• [Exercise goal] Retype each of the following rows exactly as it appears, covering every row from first to last.

Collection entries:
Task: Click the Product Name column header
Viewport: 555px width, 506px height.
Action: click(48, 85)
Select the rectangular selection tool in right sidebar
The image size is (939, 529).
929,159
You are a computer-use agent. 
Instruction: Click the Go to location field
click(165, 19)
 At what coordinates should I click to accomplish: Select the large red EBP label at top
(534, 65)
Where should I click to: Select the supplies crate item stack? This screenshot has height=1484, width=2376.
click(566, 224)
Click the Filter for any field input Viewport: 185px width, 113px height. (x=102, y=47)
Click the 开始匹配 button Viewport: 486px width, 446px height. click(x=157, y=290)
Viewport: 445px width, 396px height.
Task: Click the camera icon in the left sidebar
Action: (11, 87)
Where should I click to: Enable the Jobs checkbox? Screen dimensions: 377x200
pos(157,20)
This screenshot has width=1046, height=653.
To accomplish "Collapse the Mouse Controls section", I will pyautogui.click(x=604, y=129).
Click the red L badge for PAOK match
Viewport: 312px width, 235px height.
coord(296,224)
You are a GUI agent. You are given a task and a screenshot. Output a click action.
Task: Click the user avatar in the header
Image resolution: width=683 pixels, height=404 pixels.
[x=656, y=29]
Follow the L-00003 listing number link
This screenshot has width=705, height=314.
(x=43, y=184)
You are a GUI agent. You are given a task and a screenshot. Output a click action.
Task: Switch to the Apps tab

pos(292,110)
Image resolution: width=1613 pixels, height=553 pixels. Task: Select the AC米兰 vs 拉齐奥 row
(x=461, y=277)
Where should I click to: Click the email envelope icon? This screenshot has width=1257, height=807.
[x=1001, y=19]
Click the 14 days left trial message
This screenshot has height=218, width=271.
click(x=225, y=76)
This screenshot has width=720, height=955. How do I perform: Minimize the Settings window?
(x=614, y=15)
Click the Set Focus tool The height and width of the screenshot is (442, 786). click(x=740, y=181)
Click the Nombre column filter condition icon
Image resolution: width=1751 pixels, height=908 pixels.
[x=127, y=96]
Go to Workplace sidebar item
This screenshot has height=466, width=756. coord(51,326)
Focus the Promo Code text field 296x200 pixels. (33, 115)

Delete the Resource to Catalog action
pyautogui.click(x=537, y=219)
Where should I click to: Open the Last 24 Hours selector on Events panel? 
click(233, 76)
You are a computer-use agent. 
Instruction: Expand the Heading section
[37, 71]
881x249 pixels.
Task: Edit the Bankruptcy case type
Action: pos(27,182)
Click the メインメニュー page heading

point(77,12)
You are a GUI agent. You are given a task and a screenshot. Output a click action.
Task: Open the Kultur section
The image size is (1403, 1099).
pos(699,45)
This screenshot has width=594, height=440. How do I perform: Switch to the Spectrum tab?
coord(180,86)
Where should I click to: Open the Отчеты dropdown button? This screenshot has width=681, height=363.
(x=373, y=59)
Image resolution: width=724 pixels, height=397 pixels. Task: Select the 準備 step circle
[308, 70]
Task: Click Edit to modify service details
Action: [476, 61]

• [Correct answer]
Task: Click the Product Name column header
Viewport: 555px width, 506px height.
Action: click(48, 85)
Select the rectangular selection tool in right sidebar
The image size is (939, 529).
929,159
You are a computer-use agent. 
Instruction: Click the Go to location field
click(165, 19)
 At what coordinates should I click to accomplish: Select the large red EBP label at top
(534, 65)
Where should I click to: Select the supplies crate item stack? This screenshot has height=1484, width=2376.
click(566, 224)
Click the Filter for any field input Viewport: 185px width, 113px height. (x=102, y=47)
Click the 开始匹配 button Viewport: 486px width, 446px height. click(x=157, y=290)
Viewport: 445px width, 396px height.
Task: Click the camera icon in the left sidebar
Action: (11, 87)
Where should I click to: Enable the Jobs checkbox? Screen dimensions: 377x200
pos(157,20)
This screenshot has width=1046, height=653.
To accomplish "Collapse the Mouse Controls section", I will pyautogui.click(x=604, y=129).
Click the red L badge for PAOK match
Viewport: 312px width, 235px height.
coord(296,224)
You are a GUI agent. You are given a task and a screenshot. Output a click action.
Task: Click the user avatar in the header
Image resolution: width=683 pixels, height=404 pixels.
[x=656, y=29]
Follow the L-00003 listing number link
This screenshot has width=705, height=314.
(x=43, y=184)
You are a GUI agent. You are given a task and a screenshot. Output a click action.
Task: Switch to the Apps tab

pos(292,110)
Image resolution: width=1613 pixels, height=553 pixels. Task: Select the AC米兰 vs 拉齐奥 row
(x=461, y=277)
Where should I click to: Click the email envelope icon? This screenshot has width=1257, height=807.
[x=1001, y=19]
Click the 14 days left trial message
This screenshot has height=218, width=271.
click(x=225, y=76)
This screenshot has width=720, height=955. How do I perform: Minimize the Settings window?
(x=614, y=15)
Click the Set Focus tool The height and width of the screenshot is (442, 786). click(x=740, y=181)
Click the Nombre column filter condition icon
Image resolution: width=1751 pixels, height=908 pixels.
[x=127, y=96]
Go to Workplace sidebar item
This screenshot has height=466, width=756. coord(51,326)
Focus the Promo Code text field 296x200 pixels. (33, 115)

Delete the Resource to Catalog action
pyautogui.click(x=537, y=219)
Where should I click to: Open the Last 24 Hours selector on Events panel? 
click(233, 76)
You are a computer-use agent. 
Instruction: Expand the Heading section
[37, 71]
881x249 pixels.
Task: Edit the Bankruptcy case type
Action: pos(27,182)
Click the メインメニュー page heading

point(77,12)
You are a GUI agent. You are given a task and a screenshot. Output a click action.
Task: Open the Kultur section
The image size is (1403, 1099).
pos(699,45)
This screenshot has width=594, height=440. How do I perform: Switch to the Spectrum tab?
coord(180,86)
Where should I click to: Open the Отчеты dropdown button? This screenshot has width=681, height=363.
(x=373, y=59)
Image resolution: width=724 pixels, height=397 pixels. Task: Select the 準備 step circle
[308, 70]
Task: Click Edit to modify service details
Action: [476, 61]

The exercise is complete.